◆ **TRY IT**
With pictures excluded, retype exactly every line from the one containing "This screenshot has height=530, width=1940." to the end of the records below.

Saved data entries:
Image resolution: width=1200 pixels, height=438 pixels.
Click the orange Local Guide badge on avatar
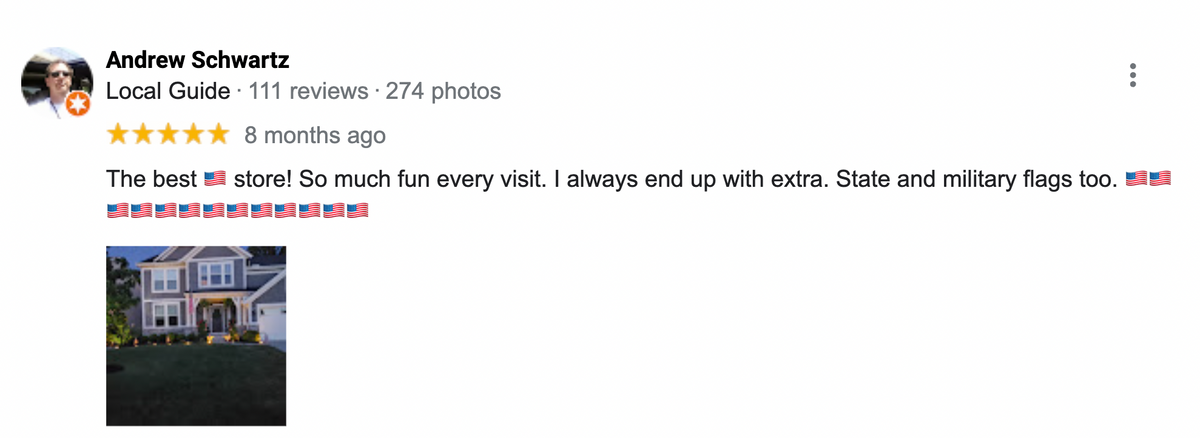(x=77, y=104)
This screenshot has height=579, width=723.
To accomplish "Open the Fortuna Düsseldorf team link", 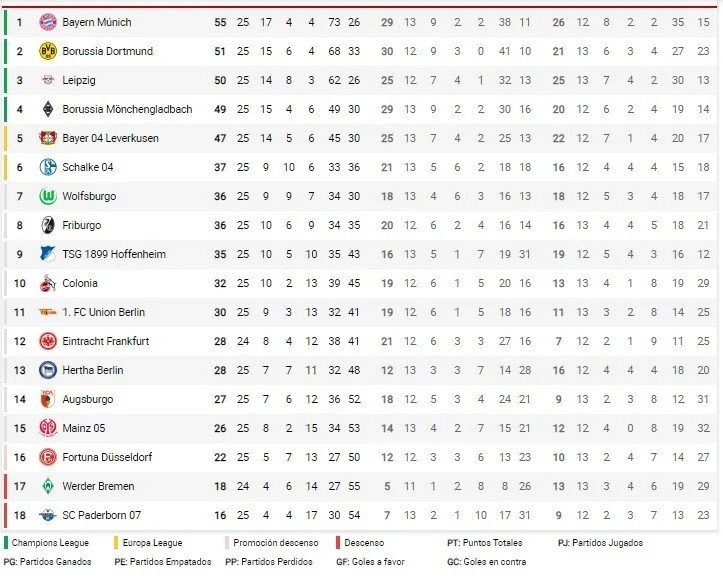I will click(x=107, y=457).
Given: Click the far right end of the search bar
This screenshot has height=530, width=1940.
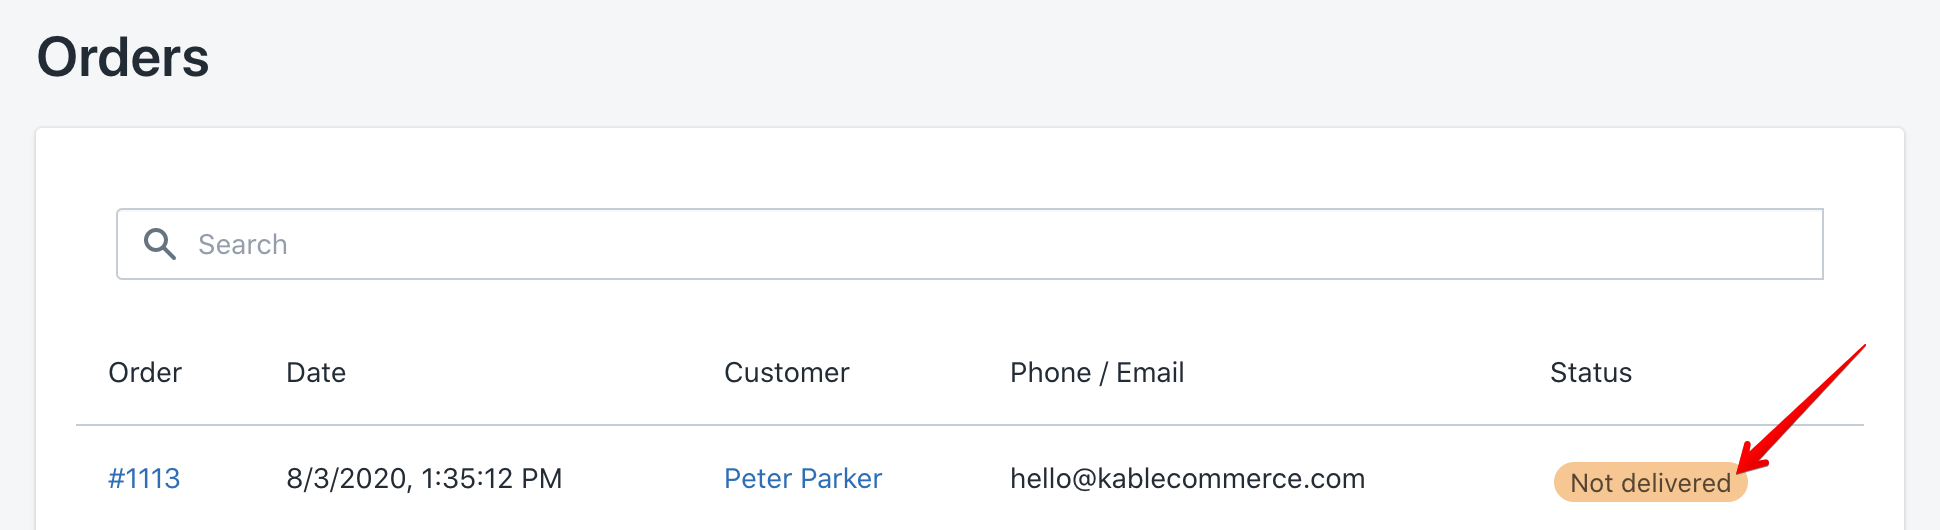Looking at the screenshot, I should (x=1800, y=244).
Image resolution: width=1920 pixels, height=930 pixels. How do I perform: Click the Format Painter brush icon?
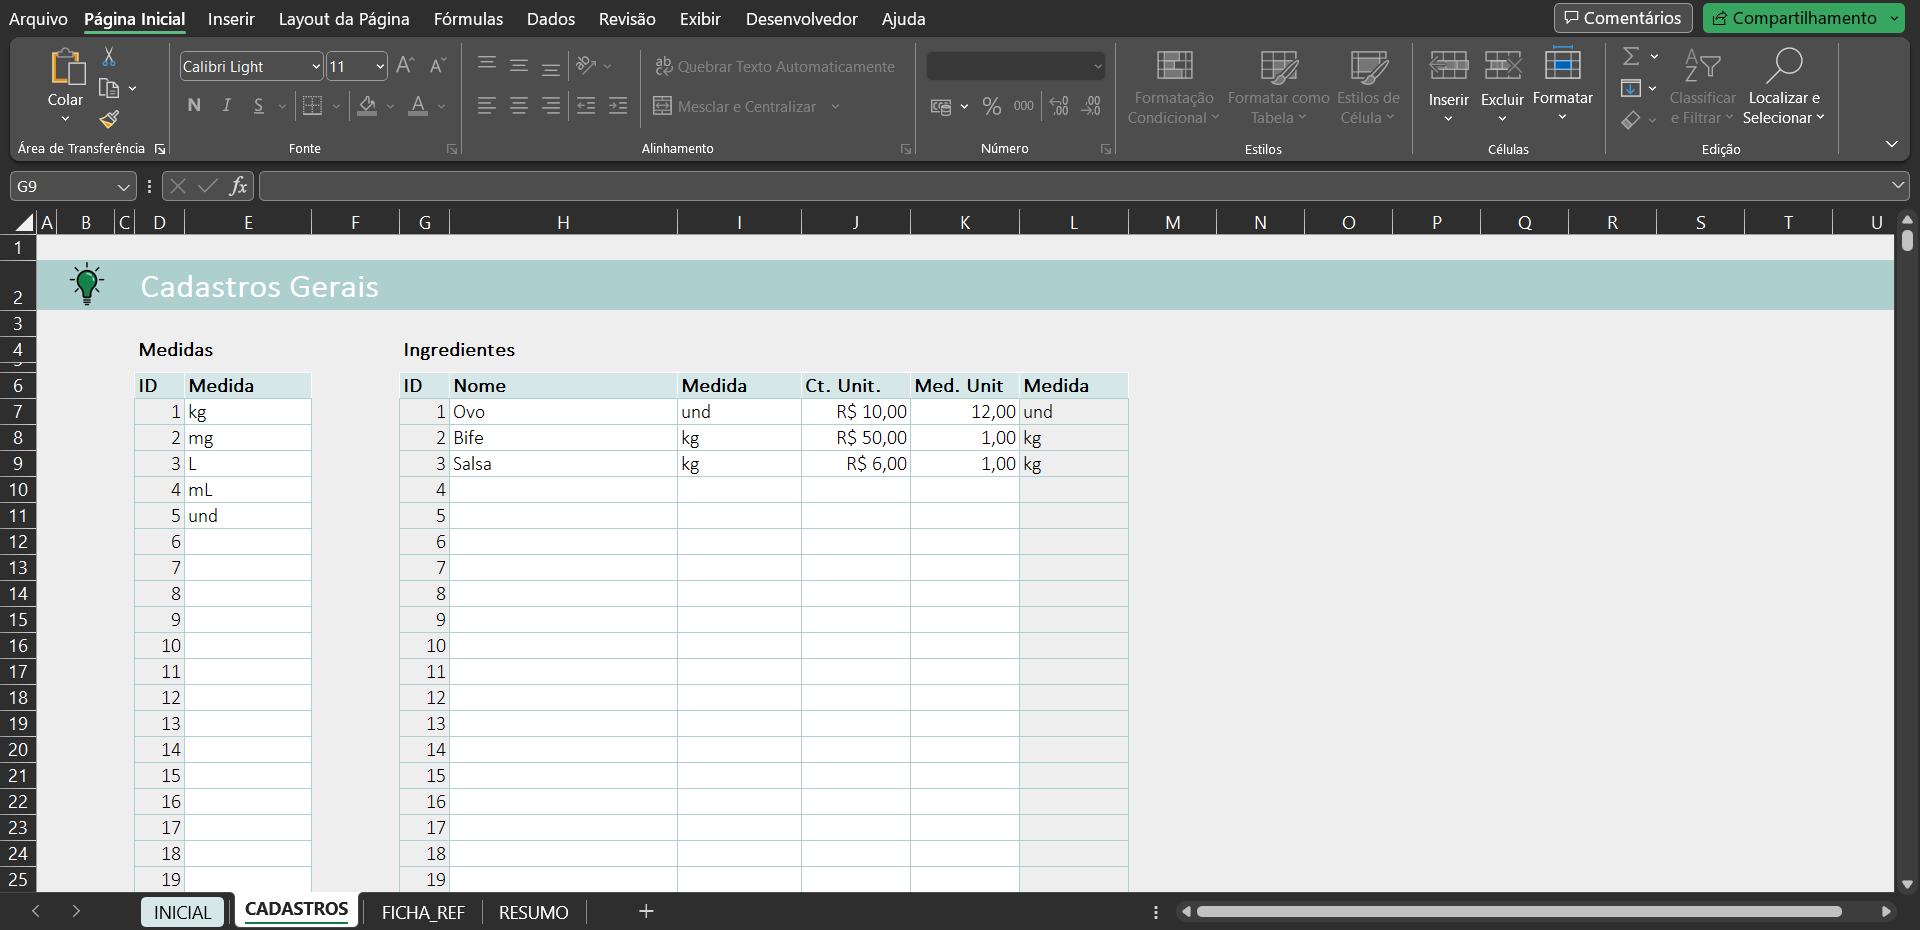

◆ **ANSWER FOR THIS EXERCISE**
This screenshot has height=530, width=1940.
Looking at the screenshot, I should (x=1800, y=244).
Image resolution: width=1920 pixels, height=930 pixels. How do I perform: Click the Format Painter brush icon?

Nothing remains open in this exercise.